The Supreme Court of Virginia's adjudication of these claims were not contrary to, or an unreasonable application of, a clearly established federal law or based on an unreasonable determination of facts. The evidence adduced at trial established that the criminal events transpired in Lynchburg, Virginia. See Tr. Tran. 140, 147-49, 162, 166; Tr. Ex. 13, 14. Furthermore, appellate counsel is not obligated to assert all nonfrivolous issues on appeal but may select the most promising issues for review. Jones v. Barnes, 463 U.S. 745, 752 (1983). Accordingly, appellate counsel was not ineffective for not raising an argument clearly contradicted by the record.

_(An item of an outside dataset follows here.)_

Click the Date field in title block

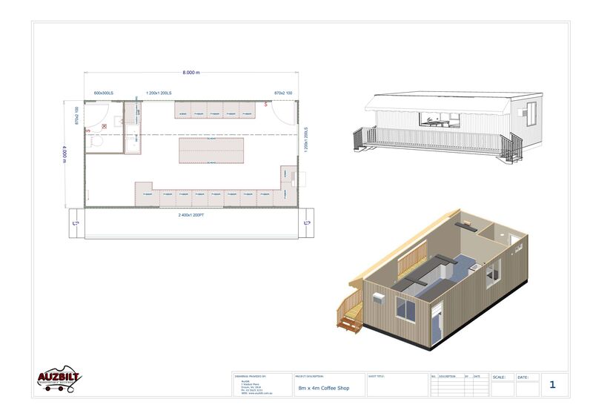[x=526, y=385]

Alternatively, petitioner's argument that the state court lacked subject matter jurisdiction does not authorize federal review of this claim because petitioner relies on Virginia case law and the Supreme Court of Virginia determined this state-law issue. See Wills v. Egeler, 532 F.2d 1058, 1059 (6th Cir. 1976) (stating that a "determination of whether a state court is vested with jurisdiction under state law is a function of the state courts, not the federal judiciary"). Therefore, the court is bound by the Supreme Court of Virginia's holding that the trial court had subject matter jurisdiction because it is a final determination of state law by the highest court of the state. See Estelle v. McGuire, 502 U.S. 62, 67 (1991) ("[I]t is not the province of a federal habeas court to reexamine state-court determinations on state-law questions.").
III.
For the foregoing reasons, the court grants the respondent's motion to dismiss and dismisses the petition. Based upon the court's finding that the petitioner has not made the requisite substantial showing of denial of a constitutional right as required by 28 U.S.C. § 2253(c)(1), a Certificate of Appealability is denied.
The Clerk is directed to send copies of this memorandum opinion and the accompanying order to the petitioner and counsel of record for the respondent.